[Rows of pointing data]
=======
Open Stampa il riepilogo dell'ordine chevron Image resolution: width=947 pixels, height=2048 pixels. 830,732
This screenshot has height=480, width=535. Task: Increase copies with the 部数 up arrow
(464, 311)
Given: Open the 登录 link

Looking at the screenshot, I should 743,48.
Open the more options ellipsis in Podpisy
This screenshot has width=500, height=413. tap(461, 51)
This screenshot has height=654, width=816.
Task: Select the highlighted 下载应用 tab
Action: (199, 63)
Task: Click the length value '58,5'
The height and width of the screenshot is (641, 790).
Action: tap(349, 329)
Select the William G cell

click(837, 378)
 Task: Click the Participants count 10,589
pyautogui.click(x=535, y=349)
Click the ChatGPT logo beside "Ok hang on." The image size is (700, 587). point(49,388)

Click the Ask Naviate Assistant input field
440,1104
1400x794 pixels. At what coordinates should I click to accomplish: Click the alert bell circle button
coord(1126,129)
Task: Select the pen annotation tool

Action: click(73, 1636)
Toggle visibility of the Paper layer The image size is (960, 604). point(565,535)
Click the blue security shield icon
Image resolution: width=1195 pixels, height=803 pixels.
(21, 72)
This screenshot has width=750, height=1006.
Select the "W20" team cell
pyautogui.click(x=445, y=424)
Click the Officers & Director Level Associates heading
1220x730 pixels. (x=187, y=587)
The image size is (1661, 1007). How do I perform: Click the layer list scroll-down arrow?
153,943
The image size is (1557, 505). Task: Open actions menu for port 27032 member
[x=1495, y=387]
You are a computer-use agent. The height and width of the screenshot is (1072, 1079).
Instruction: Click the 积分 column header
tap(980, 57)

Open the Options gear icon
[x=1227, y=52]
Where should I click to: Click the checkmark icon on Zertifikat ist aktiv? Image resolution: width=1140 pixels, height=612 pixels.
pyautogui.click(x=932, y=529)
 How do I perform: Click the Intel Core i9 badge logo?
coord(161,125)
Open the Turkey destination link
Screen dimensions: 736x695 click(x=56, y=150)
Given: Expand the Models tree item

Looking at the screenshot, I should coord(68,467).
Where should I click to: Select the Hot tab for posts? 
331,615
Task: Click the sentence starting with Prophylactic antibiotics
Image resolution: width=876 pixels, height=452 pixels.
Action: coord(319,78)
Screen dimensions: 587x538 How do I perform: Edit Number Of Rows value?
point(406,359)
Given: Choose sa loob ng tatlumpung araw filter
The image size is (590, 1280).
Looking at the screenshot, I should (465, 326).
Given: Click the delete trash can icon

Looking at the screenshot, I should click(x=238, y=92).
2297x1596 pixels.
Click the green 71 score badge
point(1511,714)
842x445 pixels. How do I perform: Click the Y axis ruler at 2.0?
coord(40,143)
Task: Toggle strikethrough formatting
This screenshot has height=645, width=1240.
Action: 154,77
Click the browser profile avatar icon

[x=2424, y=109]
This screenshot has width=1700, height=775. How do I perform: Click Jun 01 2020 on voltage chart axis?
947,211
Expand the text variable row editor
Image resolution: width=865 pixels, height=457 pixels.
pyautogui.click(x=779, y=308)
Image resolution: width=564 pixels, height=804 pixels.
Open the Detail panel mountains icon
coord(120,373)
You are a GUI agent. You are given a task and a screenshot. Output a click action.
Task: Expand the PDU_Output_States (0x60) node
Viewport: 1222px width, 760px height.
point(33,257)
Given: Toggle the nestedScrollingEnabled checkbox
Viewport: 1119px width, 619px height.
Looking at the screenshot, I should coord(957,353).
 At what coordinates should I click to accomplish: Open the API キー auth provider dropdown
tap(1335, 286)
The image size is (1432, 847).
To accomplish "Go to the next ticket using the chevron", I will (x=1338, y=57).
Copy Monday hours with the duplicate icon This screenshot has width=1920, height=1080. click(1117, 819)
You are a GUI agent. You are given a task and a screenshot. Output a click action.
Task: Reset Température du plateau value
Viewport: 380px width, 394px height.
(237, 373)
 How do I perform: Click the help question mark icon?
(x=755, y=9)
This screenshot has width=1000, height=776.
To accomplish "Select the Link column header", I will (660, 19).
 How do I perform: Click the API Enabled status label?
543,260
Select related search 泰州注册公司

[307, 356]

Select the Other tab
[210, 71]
=======
WHAT IS BEING ASKED:
Rewrite the material above with "more options ellipsis" changed to "overflow menu button" wherever it appears, leaving every other part untouched.

OUTPUT FOR THIS TASK:
Open Stampa il riepilogo dell'ordine chevron Image resolution: width=947 pixels, height=2048 pixels. 830,732
This screenshot has height=480, width=535. Task: Increase copies with the 部数 up arrow
(464, 311)
Given: Open the 登录 link

Looking at the screenshot, I should 743,48.
Open the overflow menu button in Podpisy
This screenshot has width=500, height=413. tap(461, 51)
This screenshot has height=654, width=816.
Task: Select the highlighted 下载应用 tab
Action: (199, 63)
Task: Click the length value '58,5'
The height and width of the screenshot is (641, 790).
Action: tap(349, 329)
Select the William G cell

click(837, 378)
 Task: Click the Participants count 10,589
pyautogui.click(x=535, y=349)
Click the ChatGPT logo beside "Ok hang on." The image size is (700, 587). point(49,388)

Click the Ask Naviate Assistant input field
440,1104
1400x794 pixels. At what coordinates should I click to accomplish: Click the alert bell circle button
coord(1126,129)
Task: Select the pen annotation tool

Action: click(73, 1636)
Toggle visibility of the Paper layer The image size is (960, 604). point(565,535)
Click the blue security shield icon
Image resolution: width=1195 pixels, height=803 pixels.
(21, 72)
This screenshot has width=750, height=1006.
Select the "W20" team cell
pyautogui.click(x=445, y=424)
Click the Officers & Director Level Associates heading
1220x730 pixels. (x=187, y=587)
The image size is (1661, 1007). How do I perform: Click the layer list scroll-down arrow?
153,943
The image size is (1557, 505). Task: Open actions menu for port 27032 member
[x=1495, y=387]
You are a computer-use agent. The height and width of the screenshot is (1072, 1079).
Instruction: Click the 积分 column header
tap(980, 57)

Open the Options gear icon
[x=1227, y=52]
Where should I click to: Click the checkmark icon on Zertifikat ist aktiv? Image resolution: width=1140 pixels, height=612 pixels.
pyautogui.click(x=932, y=529)
 How do I perform: Click the Intel Core i9 badge logo?
coord(161,125)
Open the Turkey destination link
Screen dimensions: 736x695 click(x=56, y=150)
Given: Expand the Models tree item

Looking at the screenshot, I should coord(68,467).
Where should I click to: Select the Hot tab for posts? 
331,615
Task: Click the sentence starting with Prophylactic antibiotics
Image resolution: width=876 pixels, height=452 pixels.
Action: coord(319,78)
Screen dimensions: 587x538 How do I perform: Edit Number Of Rows value?
point(406,359)
Given: Choose sa loob ng tatlumpung araw filter
The image size is (590, 1280).
Looking at the screenshot, I should (465, 326).
Given: Click the delete trash can icon

Looking at the screenshot, I should click(x=238, y=92).
2297x1596 pixels.
Click the green 71 score badge
point(1511,714)
842x445 pixels. How do I perform: Click the Y axis ruler at 2.0?
coord(40,143)
Task: Toggle strikethrough formatting
This screenshot has height=645, width=1240.
Action: 154,77
Click the browser profile avatar icon

[x=2424, y=109]
This screenshot has width=1700, height=775. How do I perform: Click Jun 01 2020 on voltage chart axis?
947,211
Expand the text variable row editor
Image resolution: width=865 pixels, height=457 pixels.
pyautogui.click(x=779, y=308)
Image resolution: width=564 pixels, height=804 pixels.
Open the Detail panel mountains icon
coord(120,373)
You are a GUI agent. You are given a task and a screenshot. Output a click action.
Task: Expand the PDU_Output_States (0x60) node
Viewport: 1222px width, 760px height.
point(33,257)
Given: Toggle the nestedScrollingEnabled checkbox
Viewport: 1119px width, 619px height.
Looking at the screenshot, I should coord(957,353).
 At what coordinates should I click to accomplish: Open the API キー auth provider dropdown
tap(1335, 286)
The image size is (1432, 847).
To accomplish "Go to the next ticket using the chevron", I will (x=1338, y=57).
Copy Monday hours with the duplicate icon This screenshot has width=1920, height=1080. click(1117, 819)
You are a GUI agent. You are given a task and a screenshot. Output a click action.
Task: Reset Température du plateau value
Viewport: 380px width, 394px height.
(237, 373)
 How do I perform: Click the help question mark icon?
(x=755, y=9)
This screenshot has width=1000, height=776.
To accomplish "Select the Link column header", I will (660, 19).
 How do I perform: Click the API Enabled status label?
543,260
Select related search 泰州注册公司

[307, 356]

Select the Other tab
[210, 71]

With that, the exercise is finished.